I biscotti singoli. Ma questa moda dell’imballaggio è andata anche oltre. Per esempio, ragioniamo sui prodotti da forno incartati uno per uno dentro la confezione grande. Passi per le brioches, così uno se la mette nello zaino per fare merenda. Voglio lasciar passare anche i grissini in confezioni da due, sebbene non conosca nessuna persona che si limiti a mangiare una coppia di grissini. Ma i biscotti confezionati singolarmente? Svelatemi questo mistero. Perché, se voglio fare colazione, devo disboscare mezza Amazzonia? Cosa vi spinge a pensare che una persona prenda un biscotto solo e se lo trasporti in giro per il mondo abbandonando la confezione aperta ai quattro venti? Non siamo più capaci di richiudere con una molletta il pacco dei Pandistelle? Lo sfregamento tra biscotti ci turba il sonno? Abbiamo schifo delle nostre stesse mani che accidentalmente possono sfiorare i restanti amaretti mentre ne afferriamo uno?
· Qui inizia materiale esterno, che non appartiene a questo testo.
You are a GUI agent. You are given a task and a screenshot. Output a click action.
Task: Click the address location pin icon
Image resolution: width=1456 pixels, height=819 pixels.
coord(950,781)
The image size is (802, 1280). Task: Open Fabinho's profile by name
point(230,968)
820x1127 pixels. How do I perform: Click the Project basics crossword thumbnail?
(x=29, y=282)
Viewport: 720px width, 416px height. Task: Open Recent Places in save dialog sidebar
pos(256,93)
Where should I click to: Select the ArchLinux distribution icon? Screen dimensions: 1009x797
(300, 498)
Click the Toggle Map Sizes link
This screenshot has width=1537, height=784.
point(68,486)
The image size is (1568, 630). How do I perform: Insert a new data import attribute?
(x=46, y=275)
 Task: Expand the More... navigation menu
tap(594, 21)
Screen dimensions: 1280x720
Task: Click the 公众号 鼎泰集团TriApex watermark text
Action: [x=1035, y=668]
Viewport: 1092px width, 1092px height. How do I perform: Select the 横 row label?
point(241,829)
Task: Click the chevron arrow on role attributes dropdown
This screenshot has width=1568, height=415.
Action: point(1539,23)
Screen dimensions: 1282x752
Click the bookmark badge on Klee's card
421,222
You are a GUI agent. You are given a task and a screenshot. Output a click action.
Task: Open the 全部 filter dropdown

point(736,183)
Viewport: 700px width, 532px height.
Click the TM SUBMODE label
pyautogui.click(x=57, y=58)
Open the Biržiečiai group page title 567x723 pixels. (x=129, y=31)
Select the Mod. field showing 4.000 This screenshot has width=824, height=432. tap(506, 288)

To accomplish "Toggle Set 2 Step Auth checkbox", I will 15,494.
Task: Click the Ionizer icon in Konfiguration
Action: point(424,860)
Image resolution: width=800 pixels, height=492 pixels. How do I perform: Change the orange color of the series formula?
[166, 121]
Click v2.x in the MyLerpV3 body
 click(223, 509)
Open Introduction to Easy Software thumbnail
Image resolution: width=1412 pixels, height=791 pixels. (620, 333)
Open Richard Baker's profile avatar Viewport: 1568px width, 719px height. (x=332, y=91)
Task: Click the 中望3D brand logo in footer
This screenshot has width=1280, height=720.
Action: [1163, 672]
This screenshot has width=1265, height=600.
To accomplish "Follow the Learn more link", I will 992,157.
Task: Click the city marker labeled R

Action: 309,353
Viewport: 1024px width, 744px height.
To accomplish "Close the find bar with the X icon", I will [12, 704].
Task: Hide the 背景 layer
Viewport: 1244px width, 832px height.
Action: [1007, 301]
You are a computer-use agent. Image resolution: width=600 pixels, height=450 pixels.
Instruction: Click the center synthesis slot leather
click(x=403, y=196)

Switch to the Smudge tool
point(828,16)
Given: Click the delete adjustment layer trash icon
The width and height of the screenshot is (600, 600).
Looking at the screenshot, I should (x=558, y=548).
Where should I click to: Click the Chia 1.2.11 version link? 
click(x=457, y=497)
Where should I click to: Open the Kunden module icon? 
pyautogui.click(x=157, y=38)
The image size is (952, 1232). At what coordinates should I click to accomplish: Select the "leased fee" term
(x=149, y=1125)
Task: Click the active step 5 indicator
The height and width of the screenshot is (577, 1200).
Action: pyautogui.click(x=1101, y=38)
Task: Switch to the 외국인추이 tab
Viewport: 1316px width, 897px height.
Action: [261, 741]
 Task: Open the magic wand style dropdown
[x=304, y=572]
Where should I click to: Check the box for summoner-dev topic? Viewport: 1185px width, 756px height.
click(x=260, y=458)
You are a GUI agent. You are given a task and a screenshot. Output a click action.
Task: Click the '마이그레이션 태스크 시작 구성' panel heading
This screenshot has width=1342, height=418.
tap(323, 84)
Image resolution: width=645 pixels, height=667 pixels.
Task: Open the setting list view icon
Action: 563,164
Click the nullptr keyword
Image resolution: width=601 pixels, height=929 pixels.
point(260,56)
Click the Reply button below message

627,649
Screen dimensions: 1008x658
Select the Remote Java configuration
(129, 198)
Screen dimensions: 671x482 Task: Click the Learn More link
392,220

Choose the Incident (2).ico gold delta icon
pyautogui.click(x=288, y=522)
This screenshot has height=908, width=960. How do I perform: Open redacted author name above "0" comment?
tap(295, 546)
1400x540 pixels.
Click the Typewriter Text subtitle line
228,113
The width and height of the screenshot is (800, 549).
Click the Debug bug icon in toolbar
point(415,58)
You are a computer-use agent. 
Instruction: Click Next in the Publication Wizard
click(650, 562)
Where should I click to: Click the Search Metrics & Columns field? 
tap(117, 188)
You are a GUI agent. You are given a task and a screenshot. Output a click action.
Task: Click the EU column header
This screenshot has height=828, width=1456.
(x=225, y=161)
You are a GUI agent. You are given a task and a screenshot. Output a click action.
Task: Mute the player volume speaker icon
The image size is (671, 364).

Questo dei biscotti deve essere lo stesso trauma di chi ha iniziato a incartare le pastiglie della lavastoviglie come fossero mentine. Poi non lamentatevi se i bambini si avvelenano.

 

 

I rasoi. Quello che però mi lascia veramente perplessa sono gli imballaggi dei rasoi. Altro che rasoi Bic. I peli delle persone ormai si rifiutano di farsi radere da un comune rasoio promiscuo che non ha nemmeno uno straccio di capsula personale che lo separi dagli altri. Sono giunta alla conclusione che per venderceli facciano leva sulla nostra infanzia, cosicché noi, ricordando di come eravamo felici comprando spade laser e scettri di Sailor Moon, decidiamo di comprare proprio quel prodotto. «Costa 15 euro, ma dalla confezione sembra proprio che mi donerà il potere della luna!», pensa in realtà la cliente media acquistandolo; e così si mette nel carrello una confezione con cui dovrà lottare per un quarto d’ora prima di aprirla. Sempre ammesso che non perda le dita o i denti cercando di scartare il rasoio senza forbici

Le pile. In uscita non dimenticate di gettare un’occhiata alle pile, specialmente quelle da orologio: solitarie e stoiche in quelle lande desolate di cartone, sono un vero e proprio monumento all’horror vacui a cui cerchiamo di sopperire con tutta questa plastica.